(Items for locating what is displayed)
-------
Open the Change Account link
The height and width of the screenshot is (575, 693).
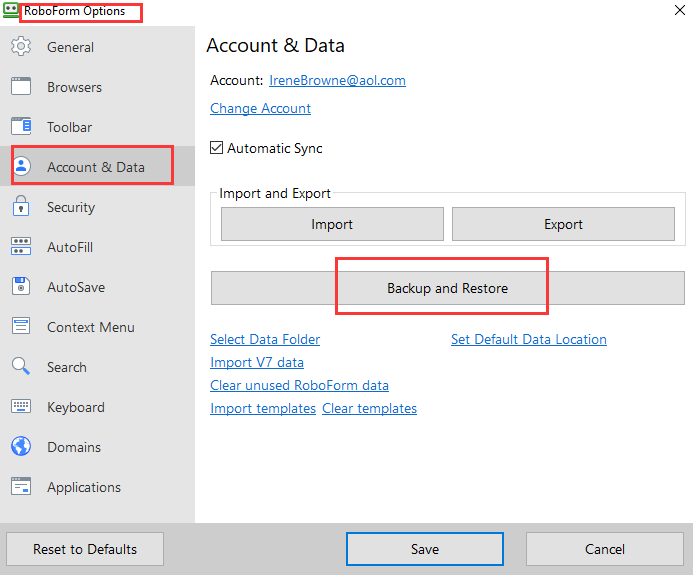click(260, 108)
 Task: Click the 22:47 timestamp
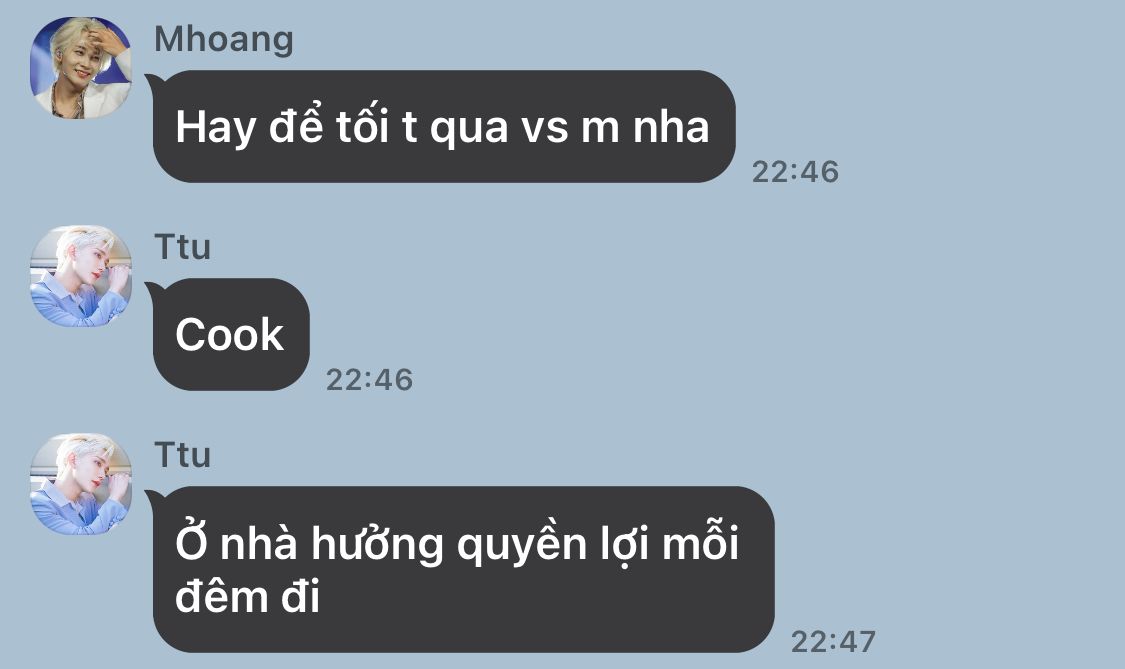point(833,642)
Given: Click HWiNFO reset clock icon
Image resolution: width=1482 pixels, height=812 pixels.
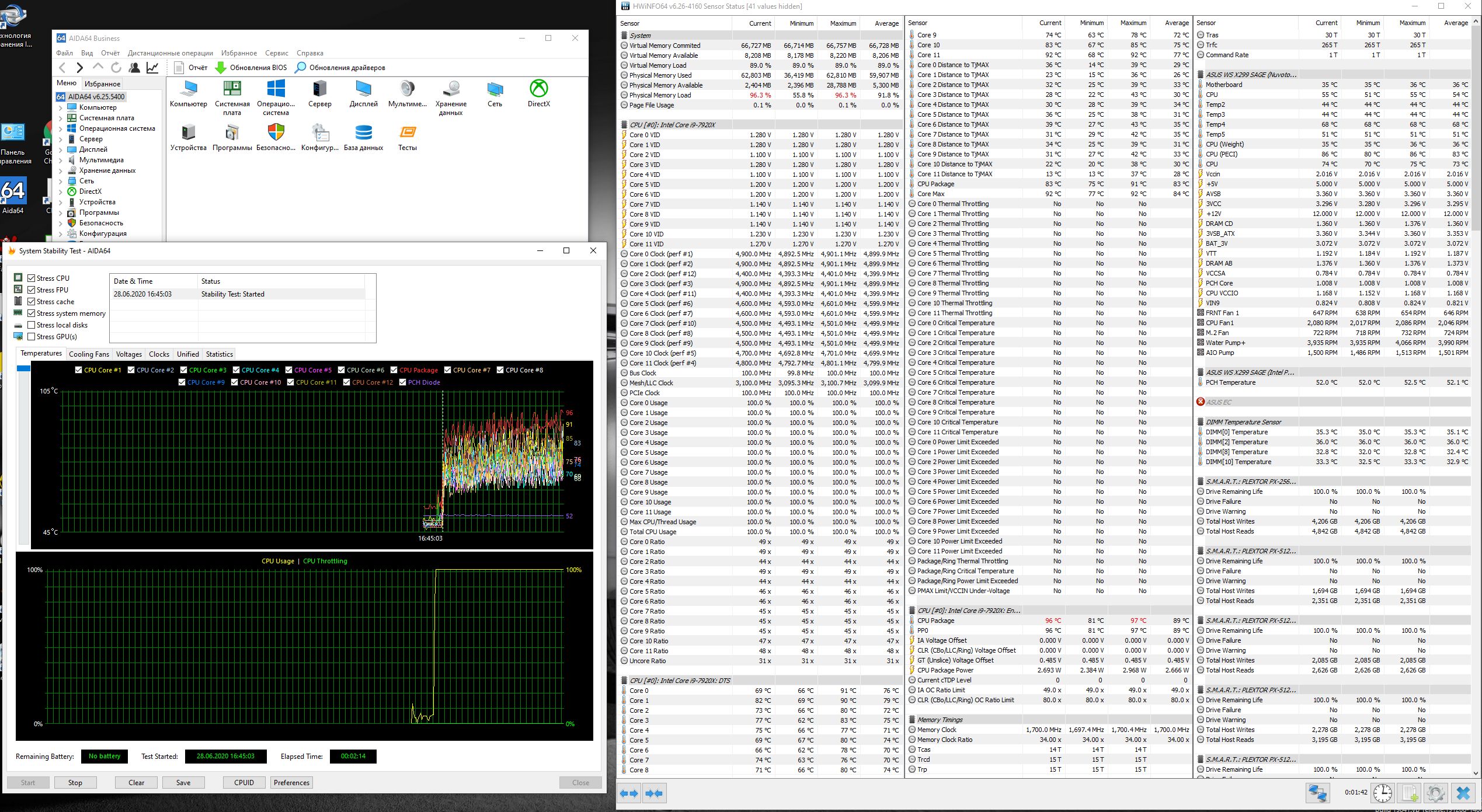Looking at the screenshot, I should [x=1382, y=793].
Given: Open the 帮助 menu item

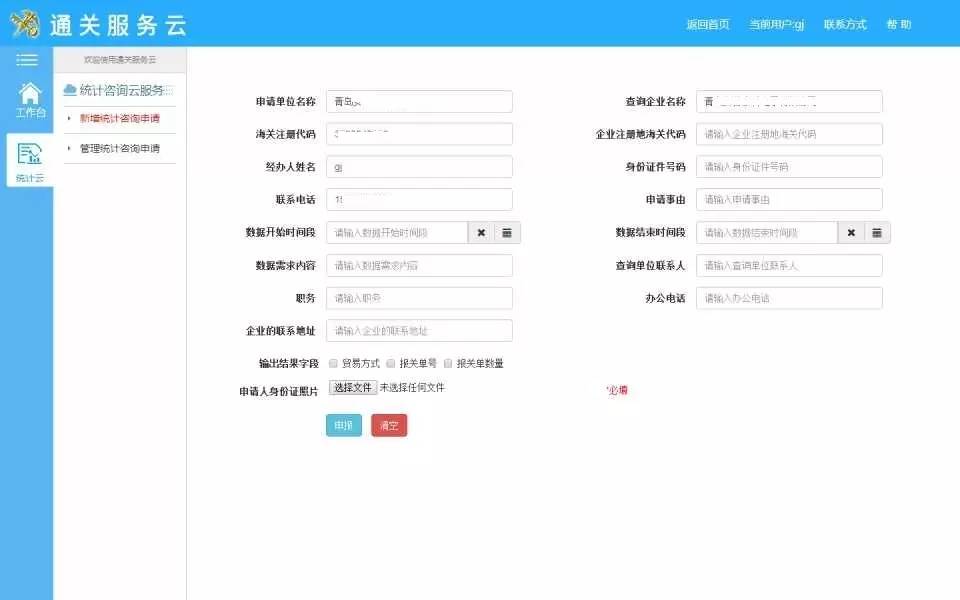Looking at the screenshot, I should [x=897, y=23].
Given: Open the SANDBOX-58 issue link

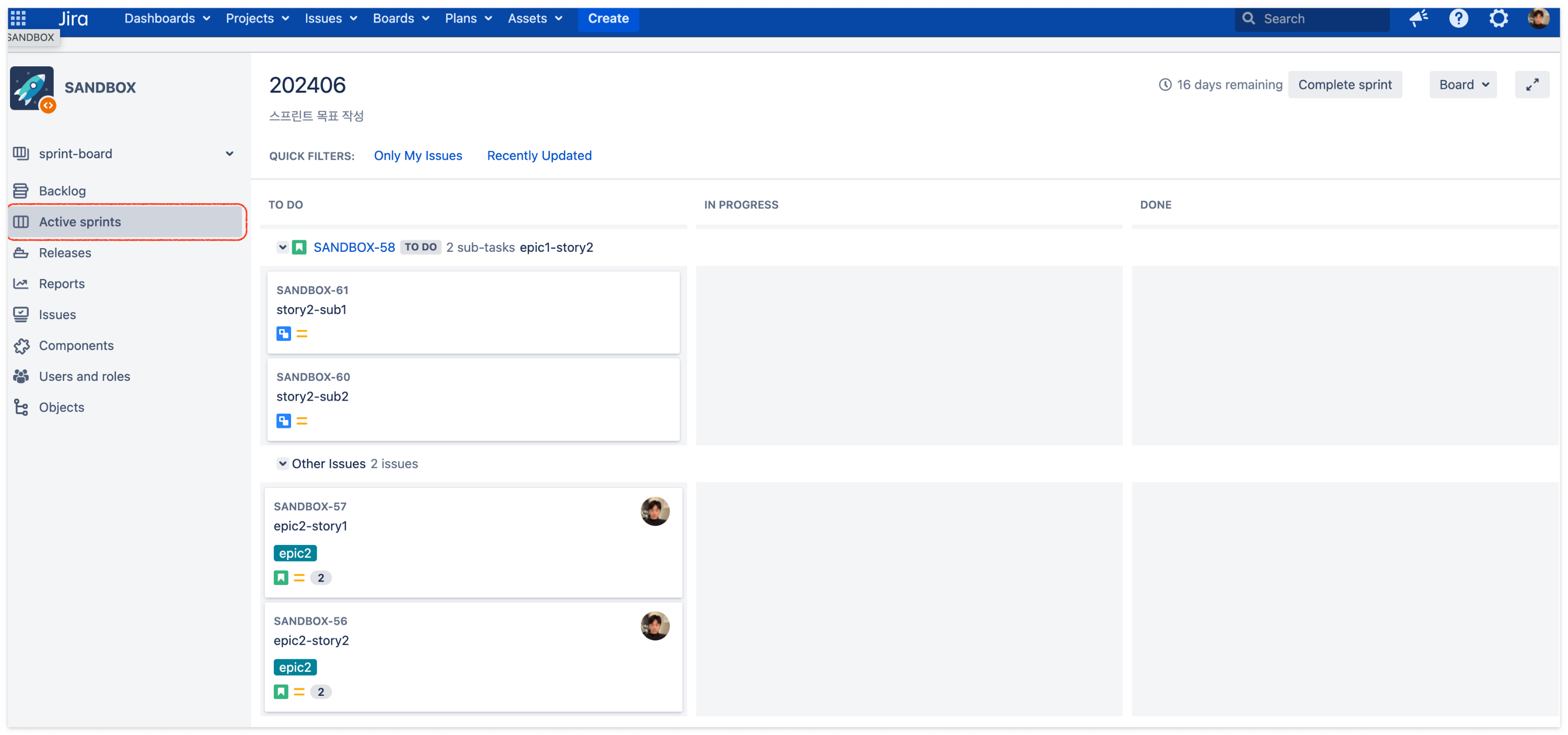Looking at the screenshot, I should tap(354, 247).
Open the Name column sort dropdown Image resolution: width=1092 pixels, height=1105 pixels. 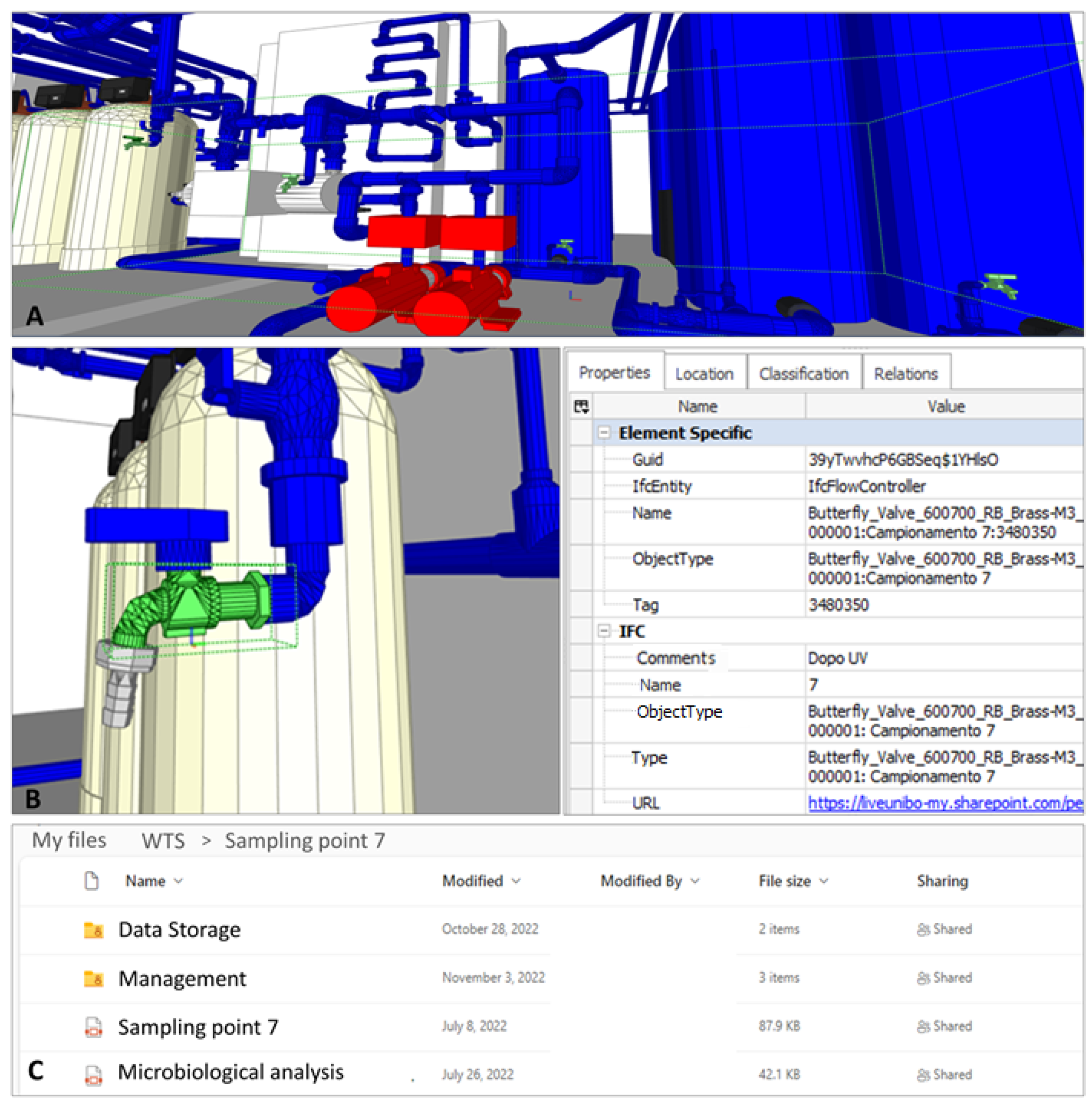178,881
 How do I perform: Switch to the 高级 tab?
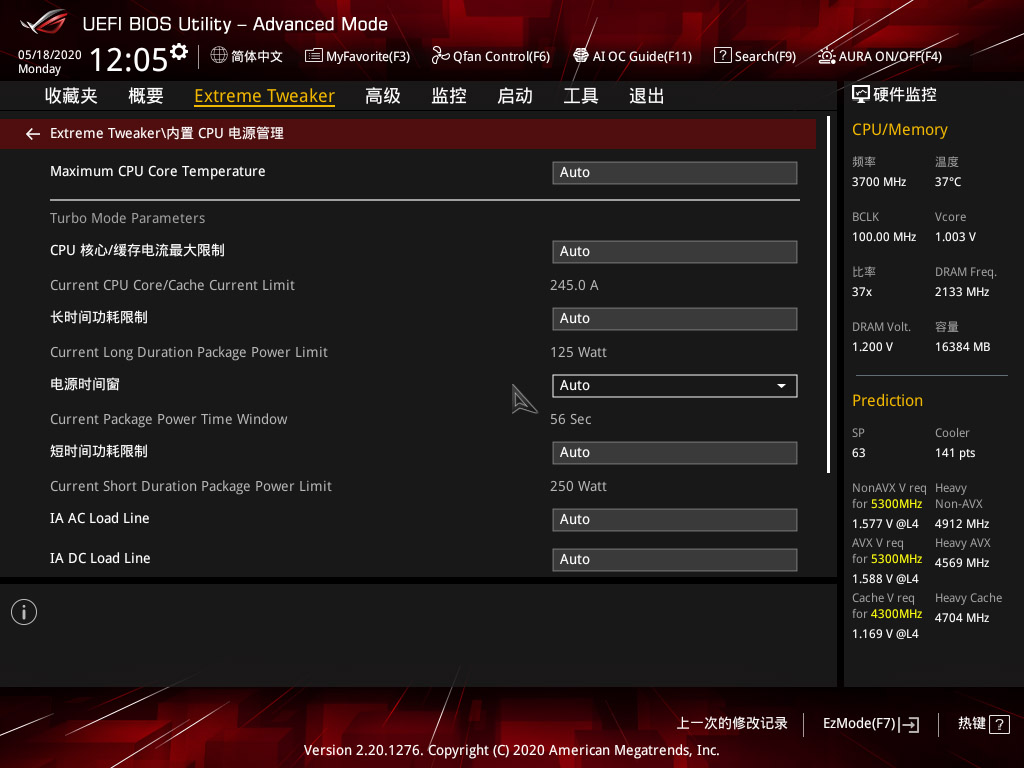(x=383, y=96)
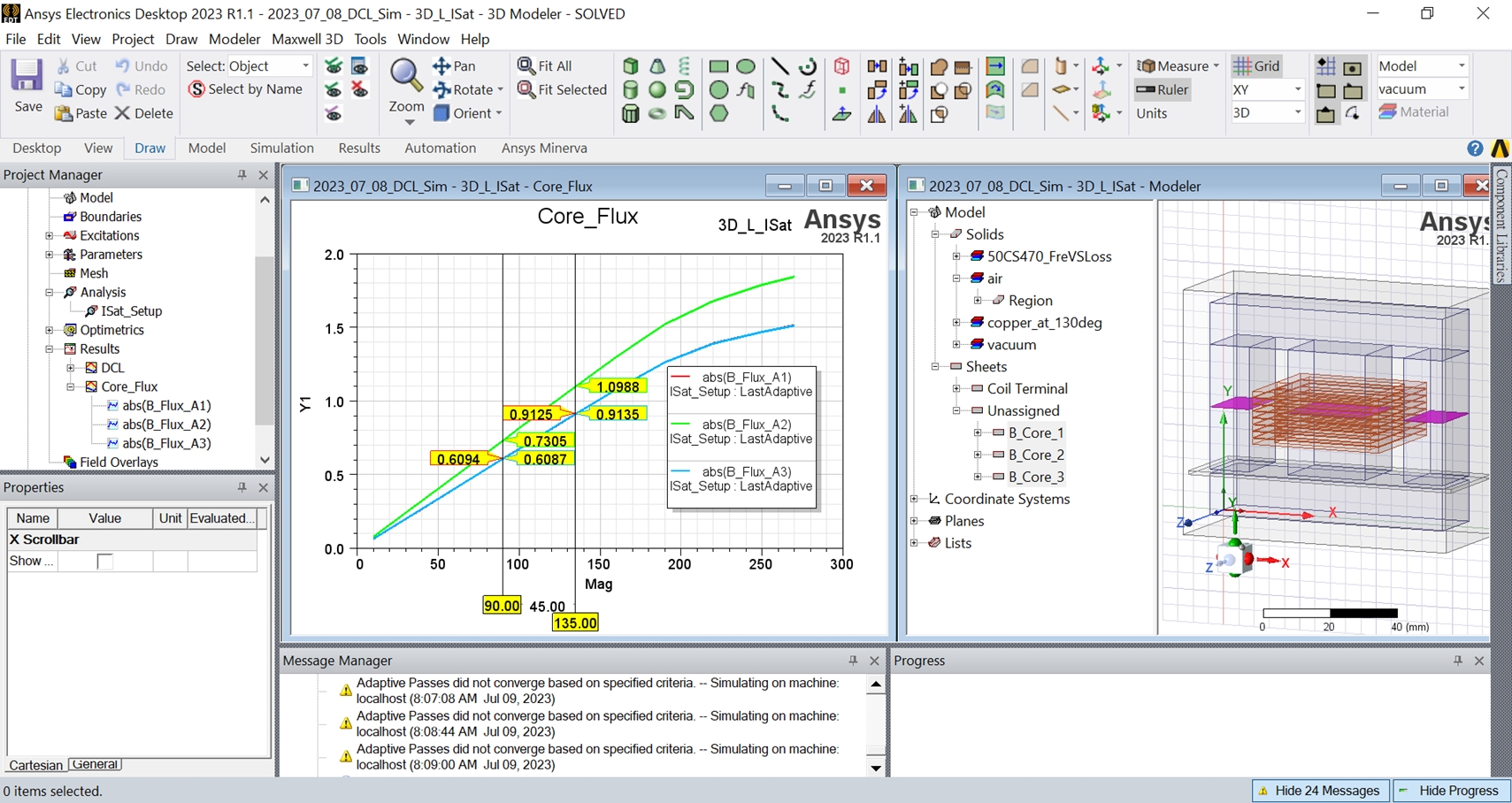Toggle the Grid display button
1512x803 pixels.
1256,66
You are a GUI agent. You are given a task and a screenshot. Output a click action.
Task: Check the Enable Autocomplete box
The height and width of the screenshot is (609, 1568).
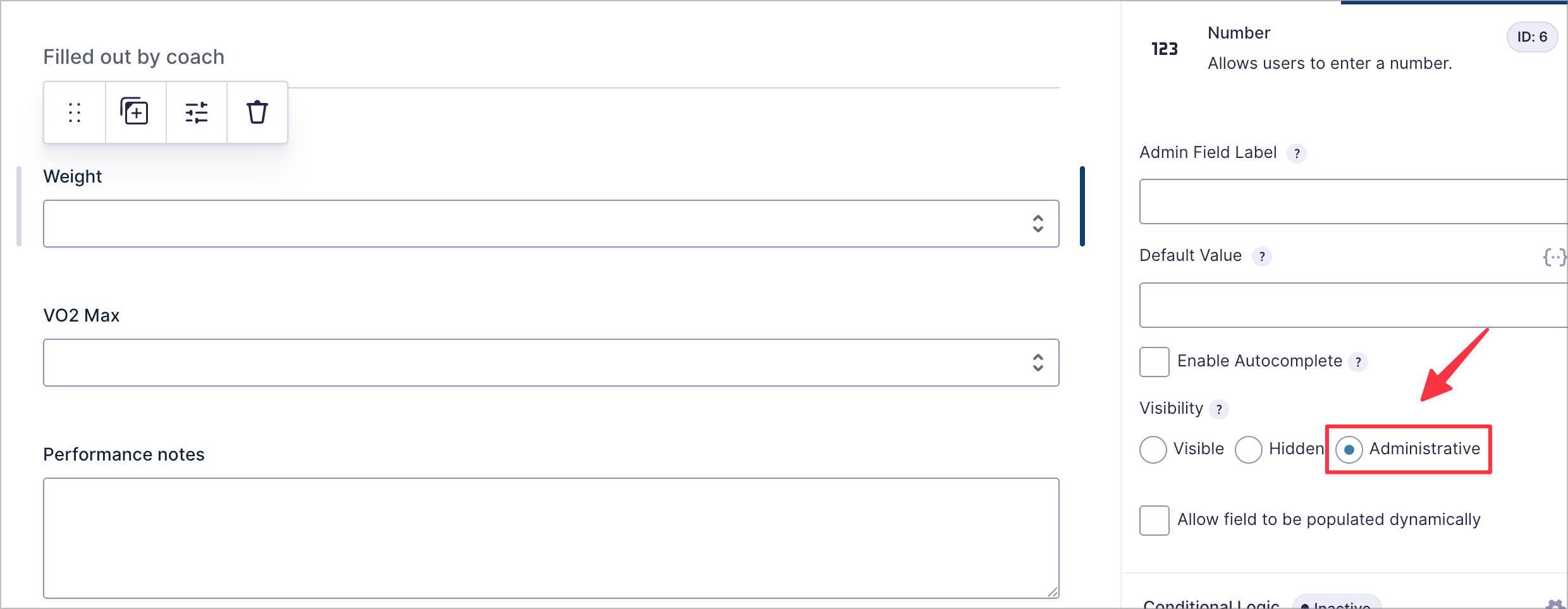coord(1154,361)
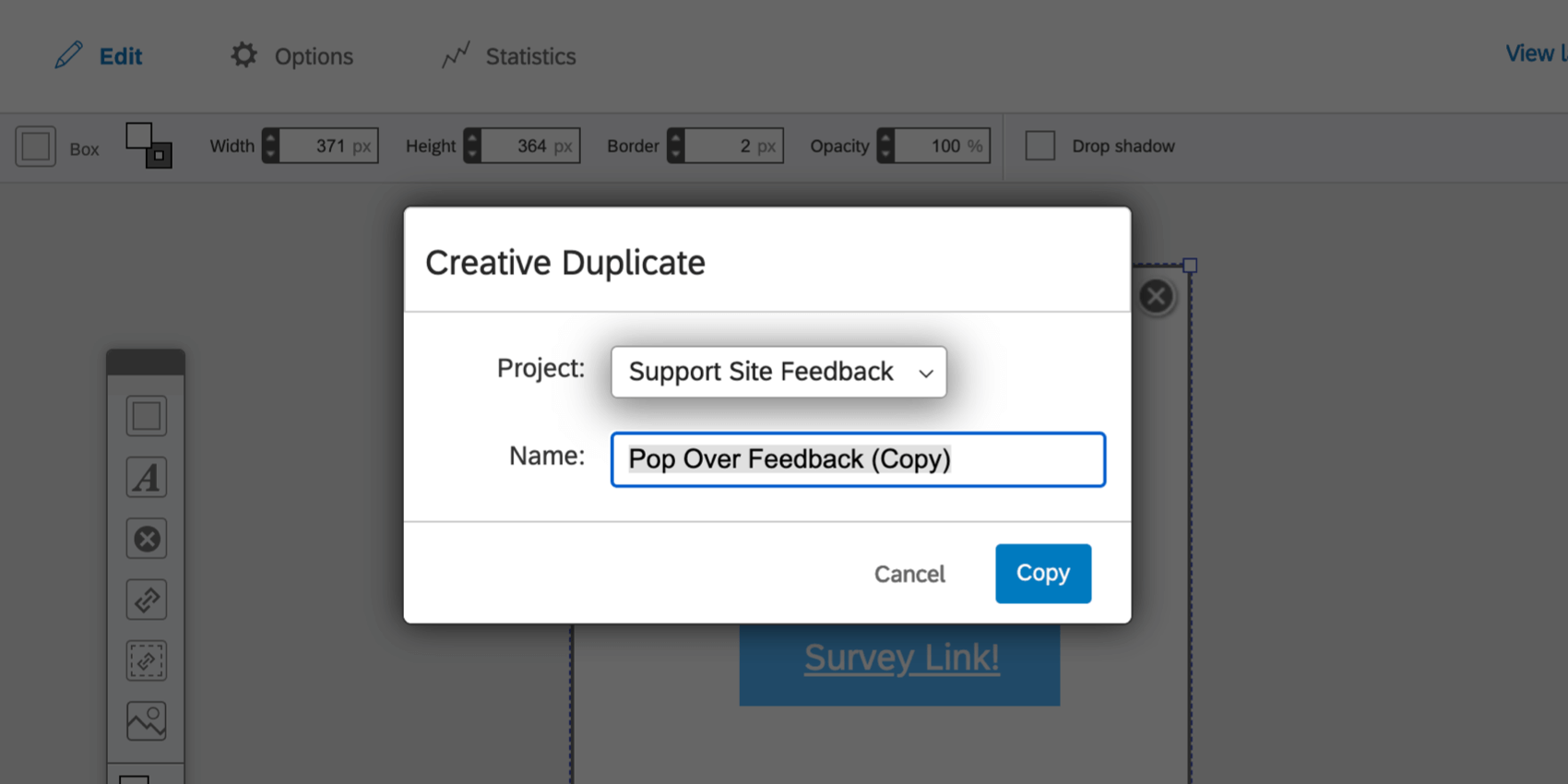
-------
* STATED EXERCISE: Copy out word for word the lines of the items starting at the line containing "You are a GUI" and ending at the end of the items, both ends included. Omit the pictures from your copy.

* ANSWER BELOW:
You are a GUI agent. You are given a task and a screenshot. Output a click action.
Task: Check the Enable Autocomplete box
The height and width of the screenshot is (609, 1568).
coord(1154,361)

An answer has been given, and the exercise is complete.